Short task >>
Which lines in the rows below contain the word "width" with the same capitalization? Extract each of those lines.

Excerpted records >>

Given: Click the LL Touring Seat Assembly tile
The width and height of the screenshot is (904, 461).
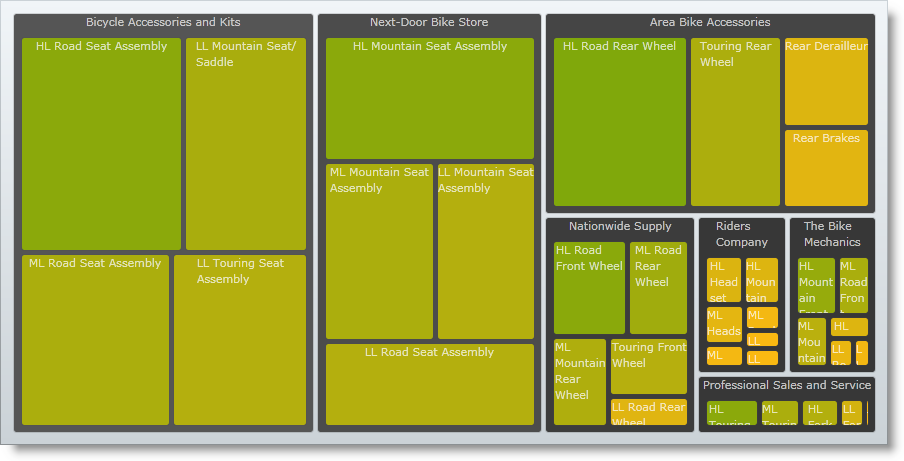Looking at the screenshot, I should [240, 340].
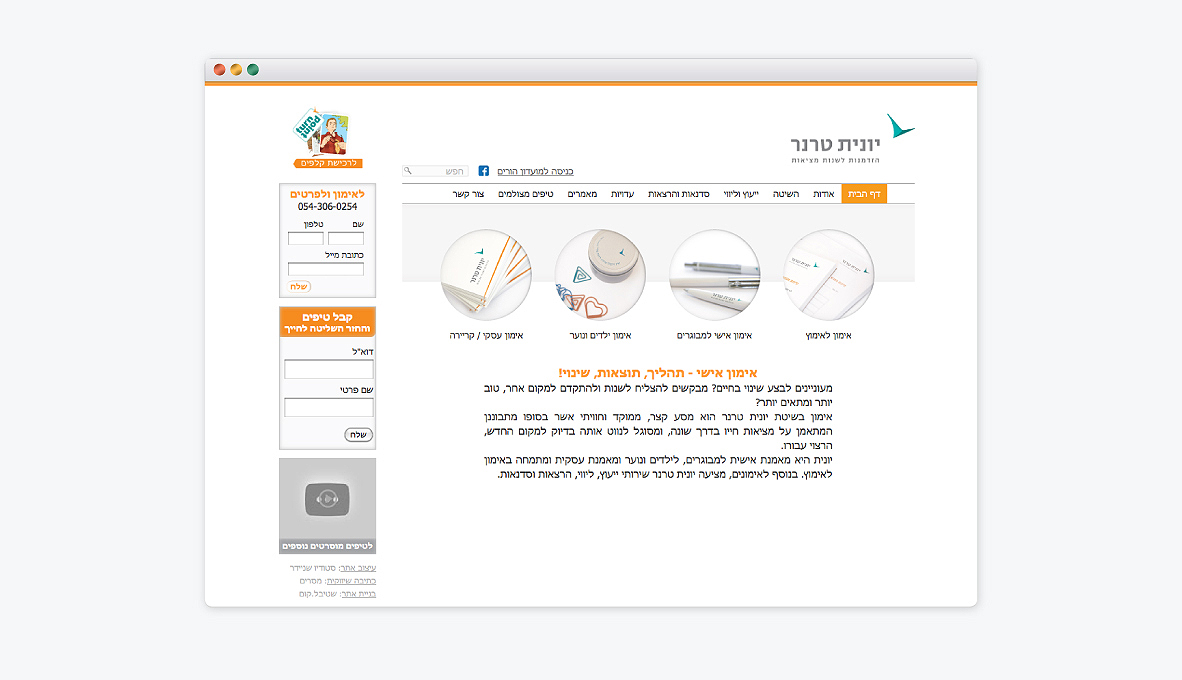
Task: Click the teal bird logo
Action: [x=899, y=126]
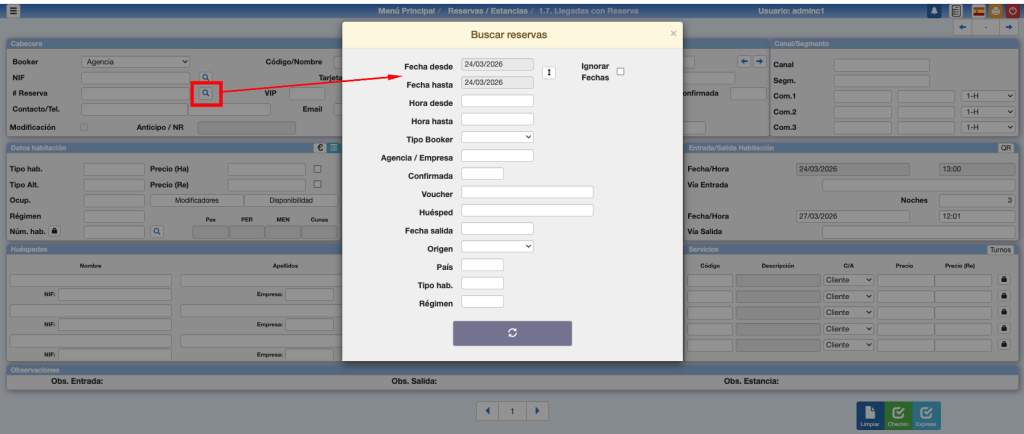Click the red power logout icon

(x=1010, y=11)
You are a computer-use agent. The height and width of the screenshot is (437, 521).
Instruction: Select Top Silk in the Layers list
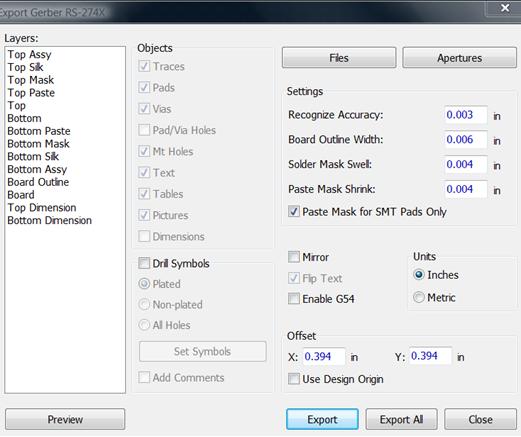[x=26, y=67]
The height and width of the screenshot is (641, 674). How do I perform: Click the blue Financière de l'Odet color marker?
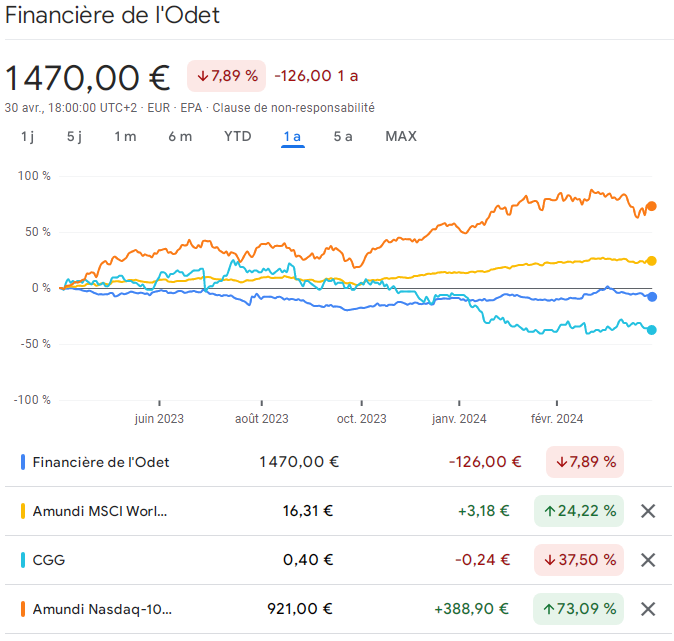(23, 462)
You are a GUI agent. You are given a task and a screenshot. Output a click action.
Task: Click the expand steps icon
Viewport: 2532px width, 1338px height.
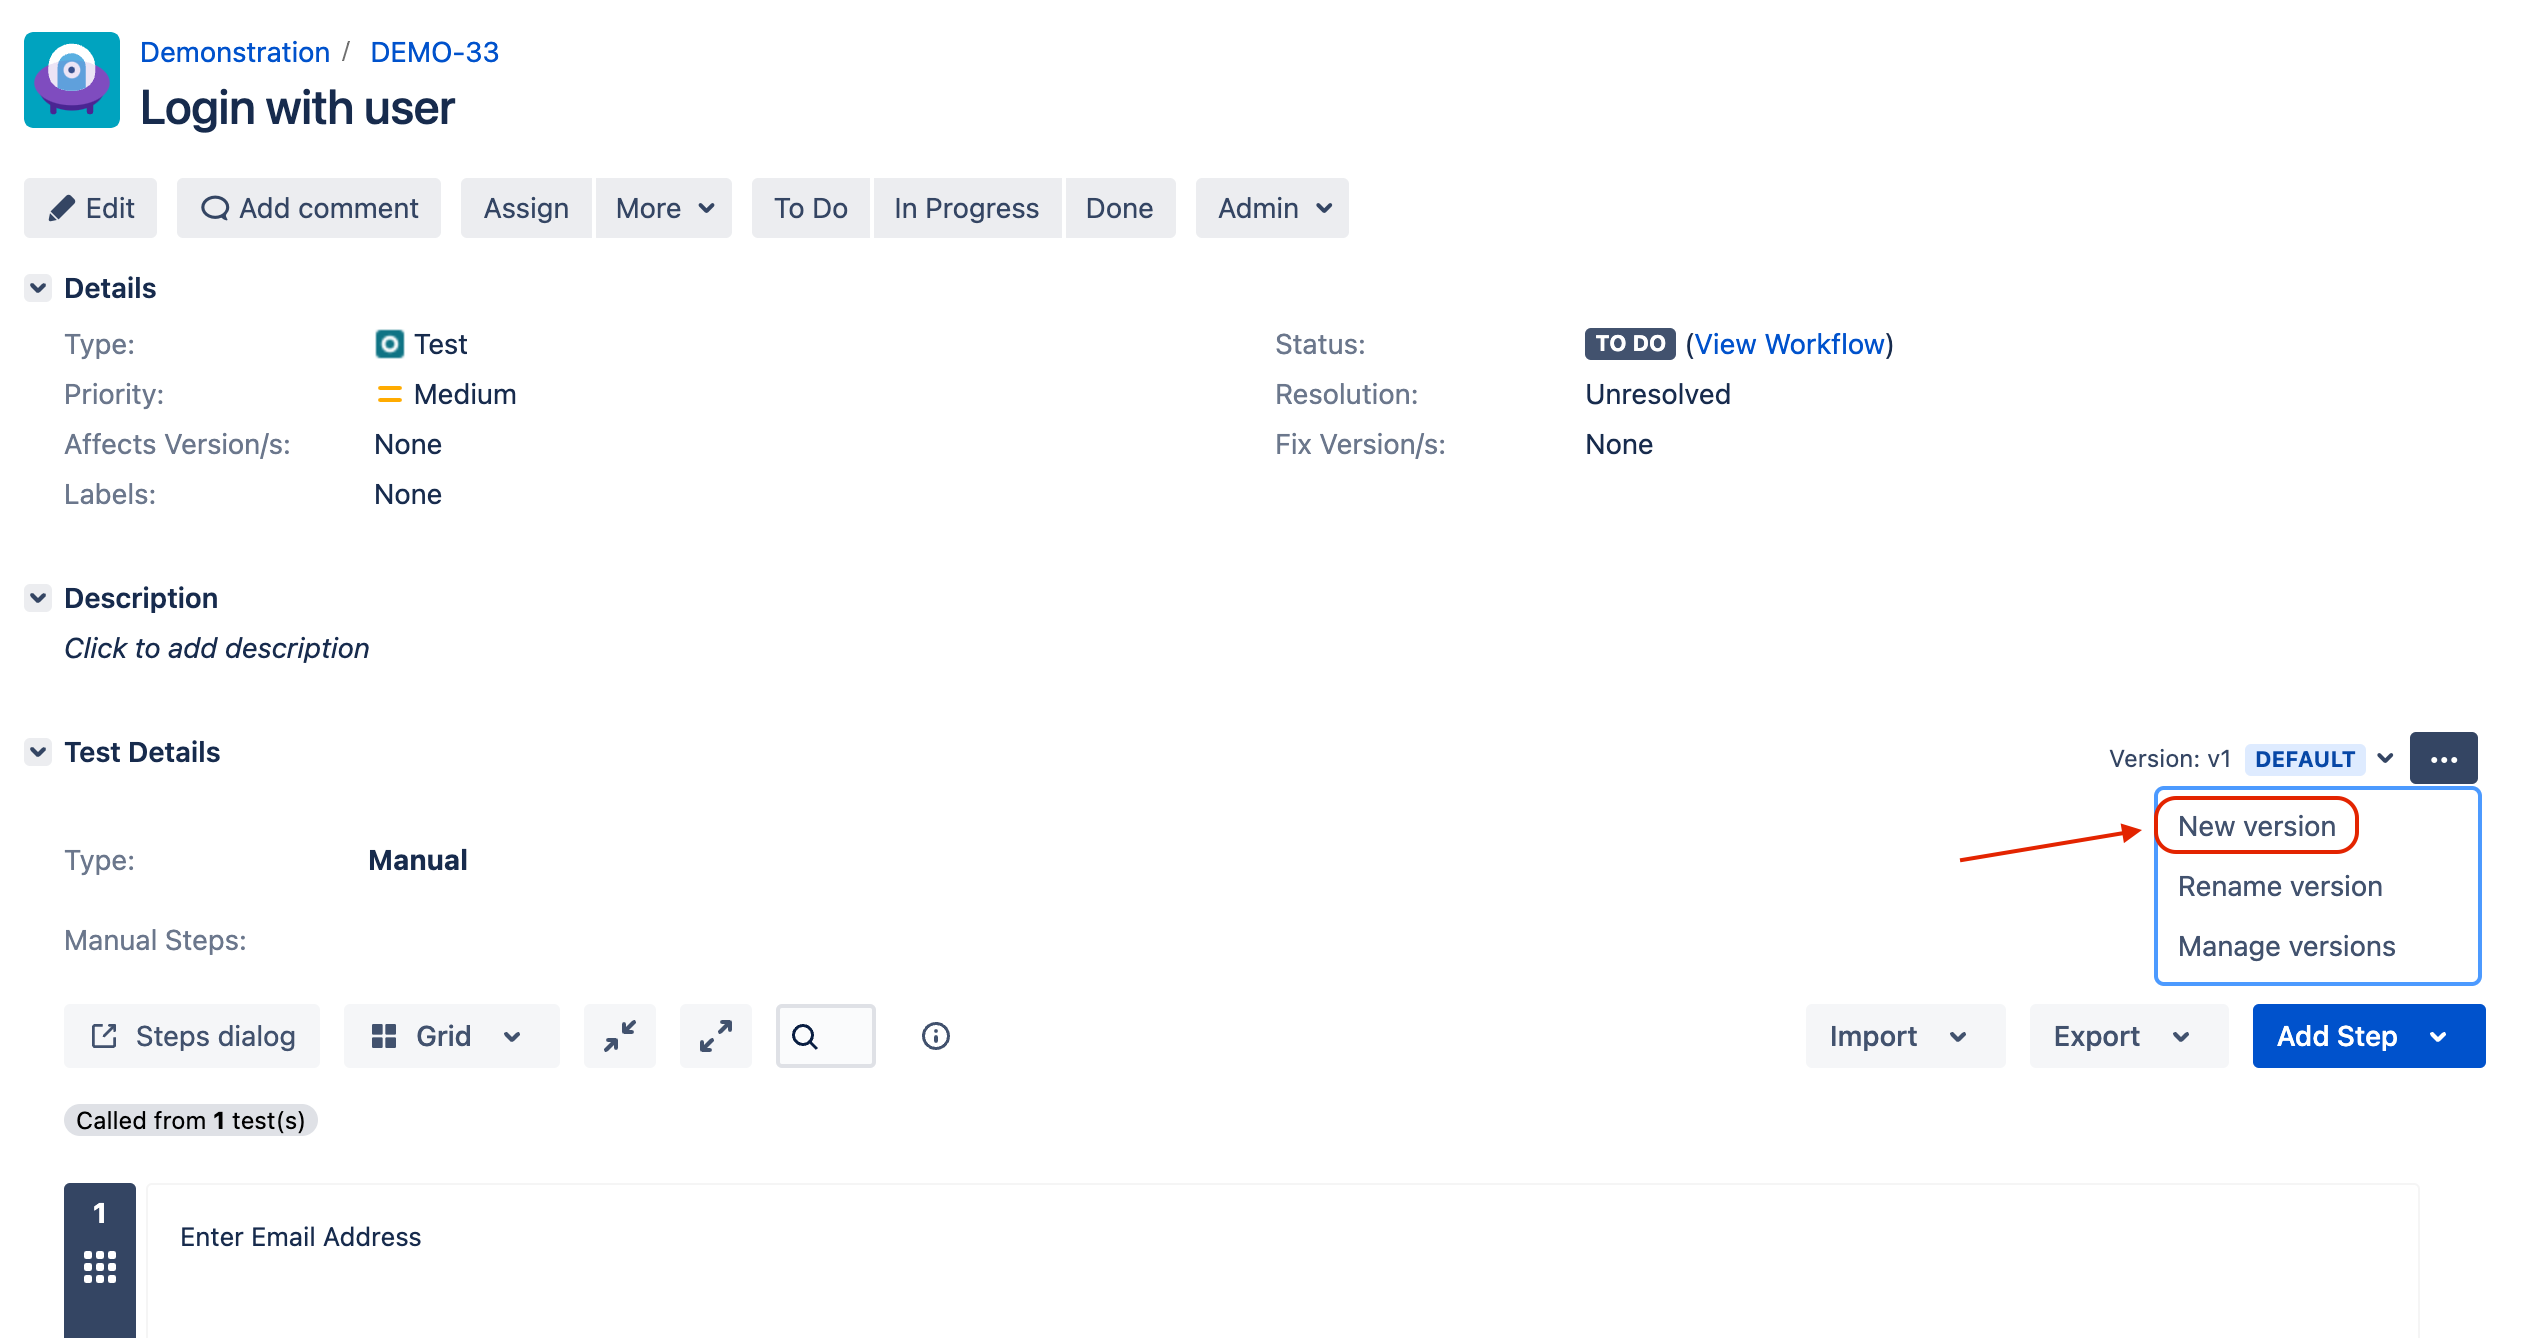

Full output >>
The width and height of the screenshot is (904, 461).
You are a computer-use agent. The height and width of the screenshot is (437, 521).
The height and width of the screenshot is (641, 674). How do I perform: Click the blue Financière de l'Odet color marker?
Viewport: 2532px width, 1338px height.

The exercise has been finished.